MMPX Style-Preserving Pixel Art Magnification
Author
Venue
Journal of Computer Graphics Techniques
Abstract
We present MMPX, an efficient filter for magnifying pixel art, such as 8- and 16-bit era video-game sprites, fonts, and screen images, by a factor of two in each dimension. MMPX preserves art style, attempting to predict what the artist would have produced if working at a larger scale but within the same technical constraints. Pixel-art magnification enables the displaying of classic games and new retro-styled ones on modern screens at runtime, provides high-quality scaling and rotation of sprites and raster-font glyphs through precomputation at load time, and accelerates content-creation workflow. MMPX reconstructs curves, diagonal lines, and sharp corners while preserving the exact palette, transparency, and single-pixel features. For general pixel art, it can often preserve more aspects of the original art style than previous magnification filters such as nearest-neighbor, bilinear, HQX, XBR, and EPX. In specific cases and applications, other filters will be better.
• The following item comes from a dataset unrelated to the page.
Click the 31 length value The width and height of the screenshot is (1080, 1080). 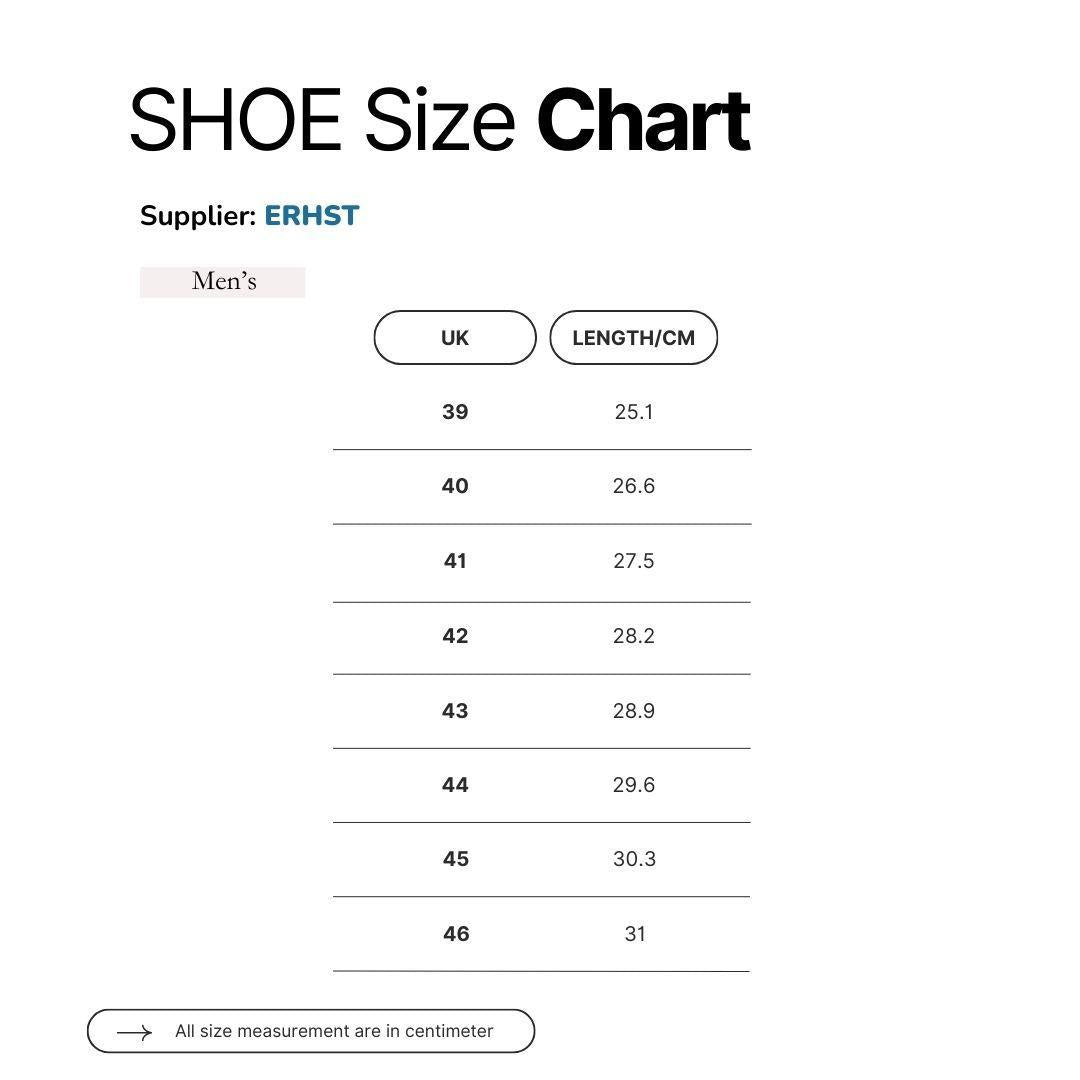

We recommend EPX and base XBR for content with exclusively rounded corners, and HQX and antialiased XBR for content with large palettes, gradients, and antialiasing. MMPX is fast enough on embedded systems to process typical retro 64k-pixel full screens in less than 0.5 ms on a GPU or CPU. We include open source implementations in C++, JavaScript, and OpenGL ES GLSL for our method and several others.